--- BEGIN Input for this task ---

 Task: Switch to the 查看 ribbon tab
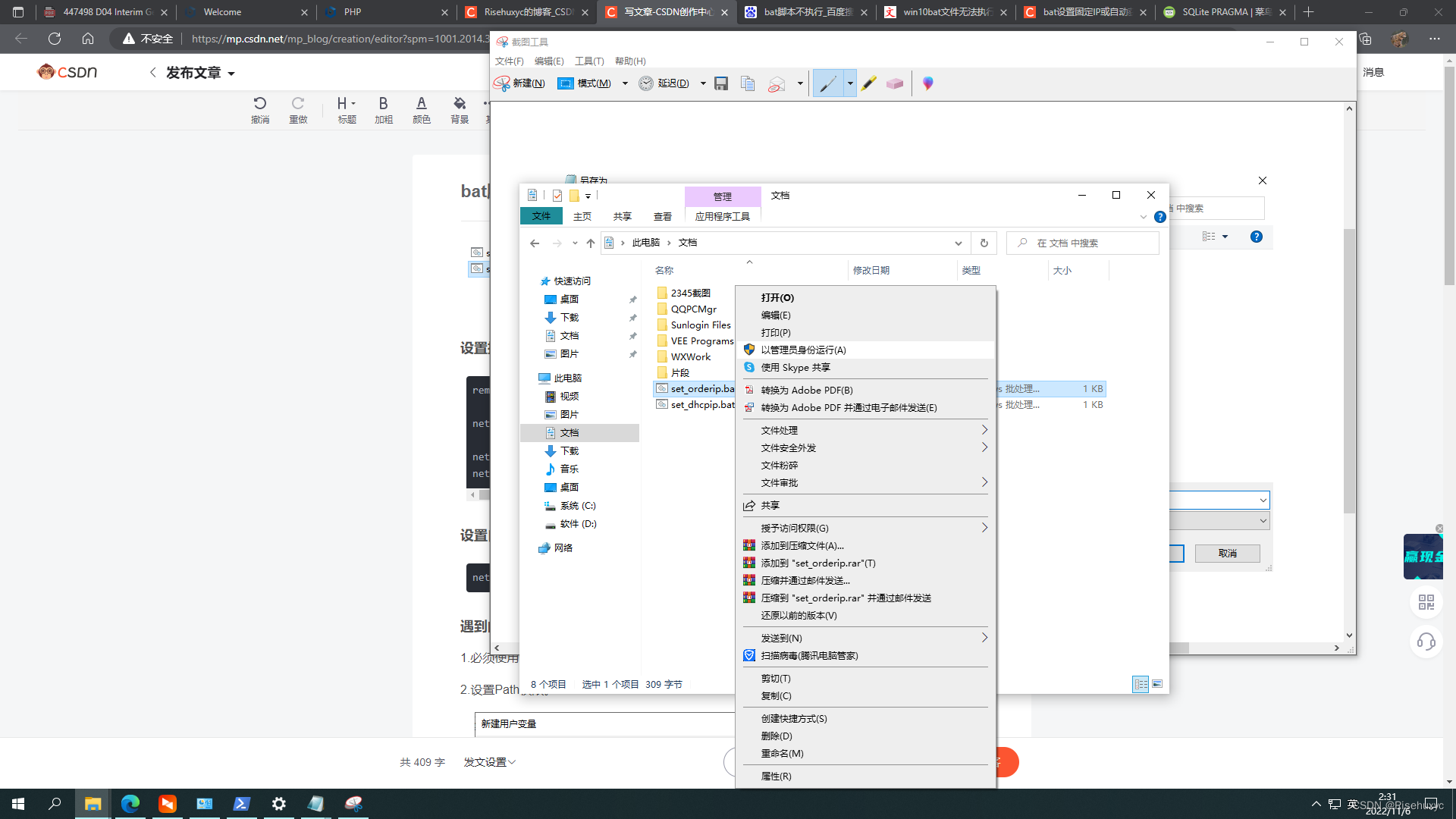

--- END Input for this task ---
--- BEGIN Input for this task ---

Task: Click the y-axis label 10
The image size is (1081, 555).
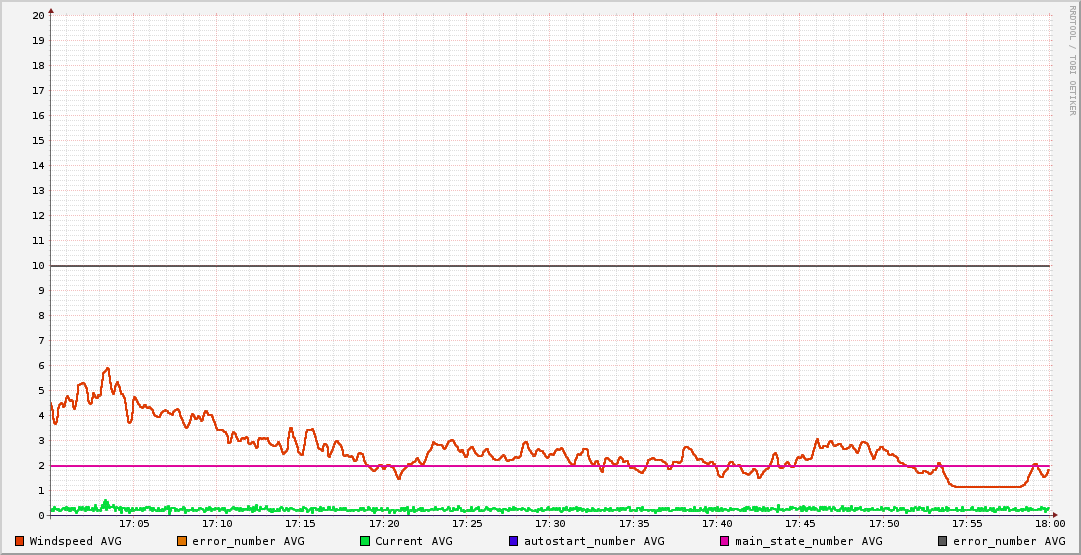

--- END Input for this task ---
--- BEGIN Input for this task ---

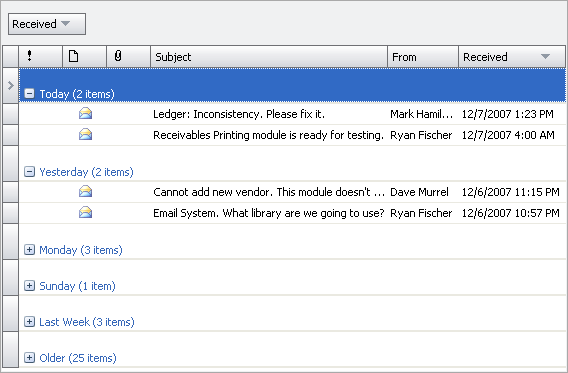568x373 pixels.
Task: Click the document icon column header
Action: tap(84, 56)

--- END Input for this task ---

--- Goal ---
Transcribe the rows starting at the line that contains "568x373 pixels." and ending after the line that contains "Action: tap(84, 56)", leaving the pictures out of your answer.

--- Written response ---
568x373 pixels.
Task: Click the document icon column header
Action: tap(84, 56)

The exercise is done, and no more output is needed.